* **Provided data**:

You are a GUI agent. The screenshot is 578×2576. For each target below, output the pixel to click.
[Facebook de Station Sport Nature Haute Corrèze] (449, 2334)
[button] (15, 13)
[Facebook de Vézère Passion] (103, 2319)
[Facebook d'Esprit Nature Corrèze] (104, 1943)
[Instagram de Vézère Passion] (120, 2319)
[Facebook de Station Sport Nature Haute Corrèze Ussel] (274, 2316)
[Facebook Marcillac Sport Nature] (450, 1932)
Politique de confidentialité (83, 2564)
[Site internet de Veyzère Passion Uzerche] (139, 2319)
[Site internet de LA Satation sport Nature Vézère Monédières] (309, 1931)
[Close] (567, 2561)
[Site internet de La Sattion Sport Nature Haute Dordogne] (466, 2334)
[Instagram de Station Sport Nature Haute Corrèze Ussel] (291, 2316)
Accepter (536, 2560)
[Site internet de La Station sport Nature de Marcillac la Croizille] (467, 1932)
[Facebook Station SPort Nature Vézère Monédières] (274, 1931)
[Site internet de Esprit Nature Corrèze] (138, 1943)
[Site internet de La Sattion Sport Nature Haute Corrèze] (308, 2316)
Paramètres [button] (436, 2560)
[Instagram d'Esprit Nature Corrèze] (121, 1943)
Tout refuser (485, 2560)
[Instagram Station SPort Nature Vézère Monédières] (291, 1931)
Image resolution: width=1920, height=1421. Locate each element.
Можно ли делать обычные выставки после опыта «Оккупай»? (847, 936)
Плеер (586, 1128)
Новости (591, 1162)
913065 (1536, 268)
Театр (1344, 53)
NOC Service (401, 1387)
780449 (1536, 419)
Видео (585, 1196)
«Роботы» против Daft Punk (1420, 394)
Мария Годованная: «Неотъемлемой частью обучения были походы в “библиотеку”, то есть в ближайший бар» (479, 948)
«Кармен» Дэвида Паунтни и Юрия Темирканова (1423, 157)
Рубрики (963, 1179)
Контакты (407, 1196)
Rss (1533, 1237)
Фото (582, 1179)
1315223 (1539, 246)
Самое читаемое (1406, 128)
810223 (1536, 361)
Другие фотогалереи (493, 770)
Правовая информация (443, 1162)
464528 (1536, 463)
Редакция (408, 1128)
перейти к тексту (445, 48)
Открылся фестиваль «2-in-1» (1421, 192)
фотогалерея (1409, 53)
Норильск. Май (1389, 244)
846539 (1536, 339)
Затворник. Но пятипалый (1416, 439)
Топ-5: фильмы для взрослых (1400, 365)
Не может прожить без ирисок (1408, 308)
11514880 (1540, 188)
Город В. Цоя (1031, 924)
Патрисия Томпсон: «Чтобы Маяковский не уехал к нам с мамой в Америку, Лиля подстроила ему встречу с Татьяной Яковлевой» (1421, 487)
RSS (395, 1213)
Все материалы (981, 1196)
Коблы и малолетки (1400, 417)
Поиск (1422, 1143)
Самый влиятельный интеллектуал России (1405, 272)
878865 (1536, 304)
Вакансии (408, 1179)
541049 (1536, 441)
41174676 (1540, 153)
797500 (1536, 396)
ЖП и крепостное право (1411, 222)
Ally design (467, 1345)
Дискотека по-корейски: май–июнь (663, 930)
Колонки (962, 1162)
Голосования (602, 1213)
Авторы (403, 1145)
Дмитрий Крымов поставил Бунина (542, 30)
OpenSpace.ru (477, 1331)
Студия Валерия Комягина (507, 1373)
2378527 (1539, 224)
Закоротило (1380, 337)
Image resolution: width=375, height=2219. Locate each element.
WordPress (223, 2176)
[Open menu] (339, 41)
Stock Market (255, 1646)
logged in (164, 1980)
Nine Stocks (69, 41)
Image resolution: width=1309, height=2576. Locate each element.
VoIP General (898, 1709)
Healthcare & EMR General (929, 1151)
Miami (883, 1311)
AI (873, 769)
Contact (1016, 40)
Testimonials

* **Problem requirements**: Your answer should be every line above that contains the word "internet".

* **Your response**:
[Site internet de Veyzère Passion Uzerche] (139, 2319)
[Site internet de LA Satation sport Nature Vézère Monédières] (309, 1931)
[Site internet de La Sattion Sport Nature Haute Dordogne] (466, 2334)
[Site internet de La Station sport Nature de Marcillac la Croizille] (467, 1932)
[Site internet de Esprit Nature Corrèze] (138, 1943)
[Site internet de La Sattion Sport Nature Haute Corrèze] (308, 2316)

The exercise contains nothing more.